We have to consider the problems faced by the police in crime investigations and they should be solved. Some of them are: Inadequate human and material resources, insufficient training, inadequate medical and scientific support services, insufficient time to investigate crime, politicisation of police, influence and bribery.

The debate for or against death penalty should not be opened. It should never open. Rather than justifying the death penalty, Sri Lanka should abolish the death penalty NOW.

The only world leader who praised President Sirisena for attempting to replicate his country’s ‘successful’ war on drugs is the Philippines’ President Rodrigo Duterte, under whose rule, acccording to the the Human Rights Watch, at least 12,000 havebeen killed as of January 2018.

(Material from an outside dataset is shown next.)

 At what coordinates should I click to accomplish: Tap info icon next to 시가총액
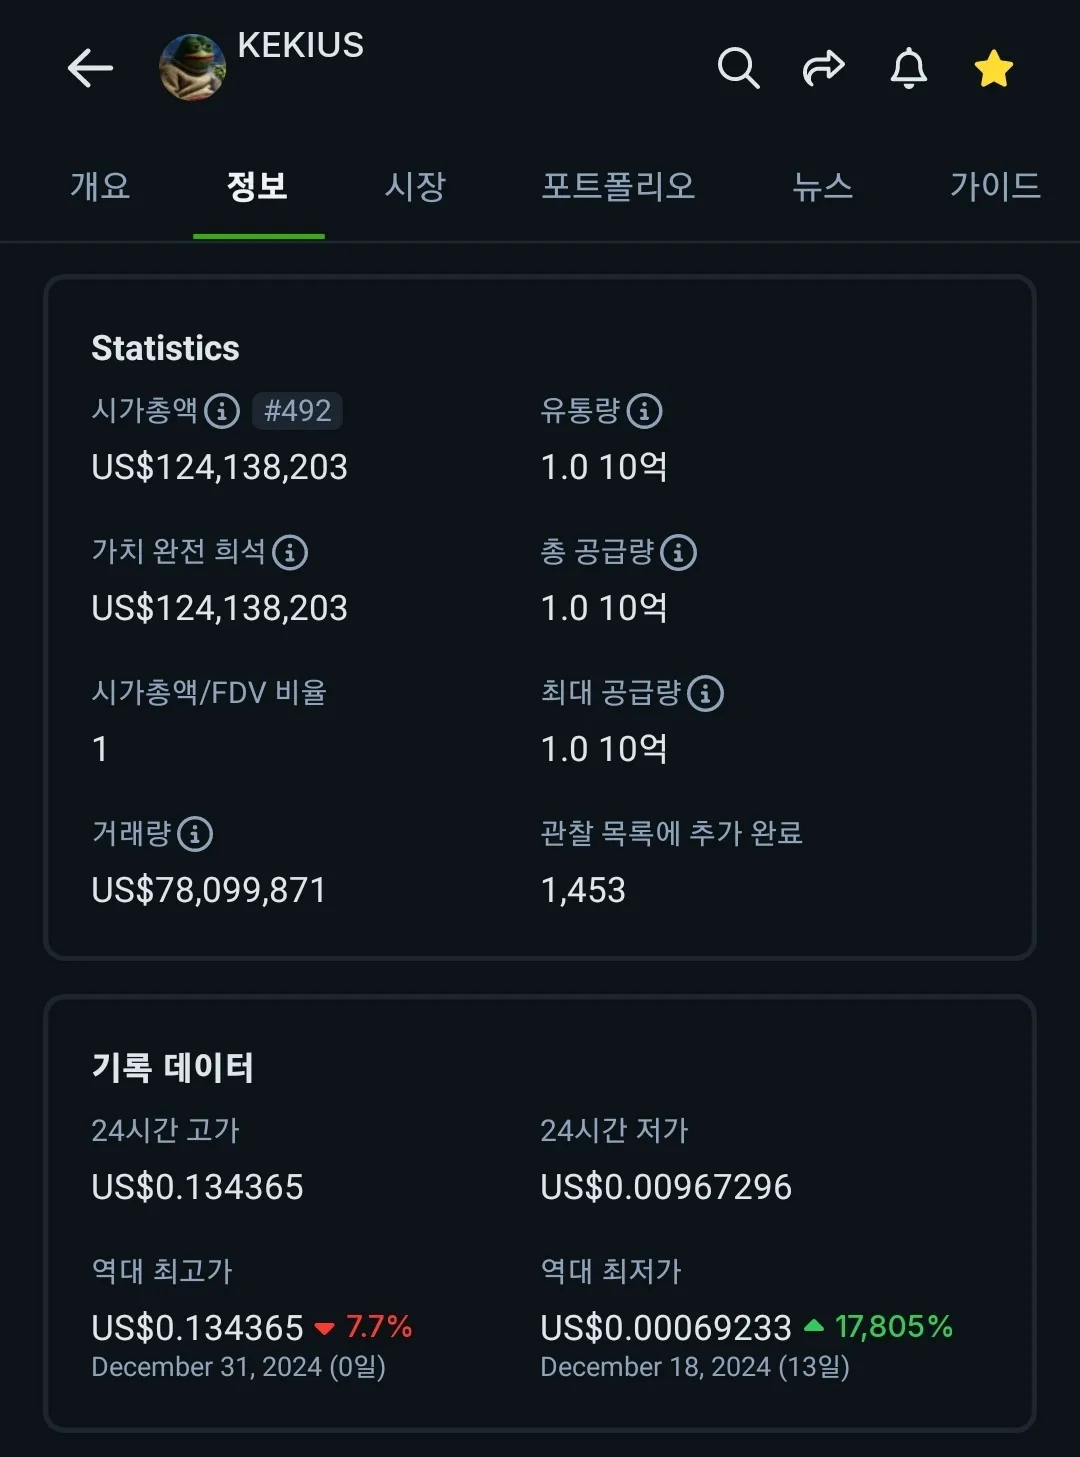[x=222, y=411]
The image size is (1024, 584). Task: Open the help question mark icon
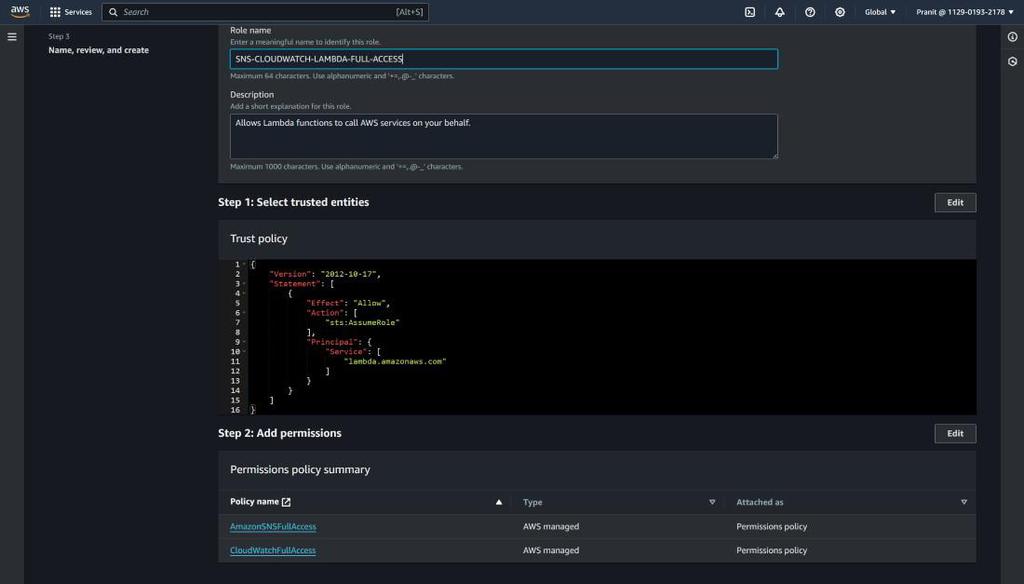pos(810,12)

Sri Lanka is a signatory to the Second Optional Protocol to the International Covenant on Civil and Political Rights, in 1989. The Protocol says, “Each State Party shall take all necessary measures to abolish the death penalty within its jurisdiction.”

Although the death penalty is in our statute books, we have not implemented it since 1976. Presidents J. R. Jayewardene, Ranasinghe Premadasa, D.B. Wijetunga, Chandrika Bandaranaike Kumaratunga and Mahinda Rajapaksa quite correctly did not implement the death penalty. I am certain that President Sirisena would not execute any prisoner.

Dr. Colvin R de Silva once observed that the simple fact that the death penalty was irreversible was in itself a sufficient reason for its abolition.
I wish to conclude this article with what Dr. Colvin R. de Silva said during the Parliamentary debate to abolish the death penalty in 1956. He said, “Of all things that the State may take away from man there is one thing which if you take it away you cannot only not return but you can never compensate him for, that is his life. You may put a man in prison and deprive his liberty. You cannot, of course, return him the days he was in prison, but you may in some degree compensate him in other ways for the wrong that is recognized to have been done when you locked him away. But if you take his life, you may compensate his dependents and his relatives but never, can you give him anything adequate or inadequate, to replace that which was taken from him, once you are dead you may never be brought to life again.”

Prof. Ravindra Fernando
The writer is an Emeritus Professor of Forensic Medicine and Toxicology,
University of Colombo, and Professor of
Forensic Medicine, Sir John Kotelawala Defence University).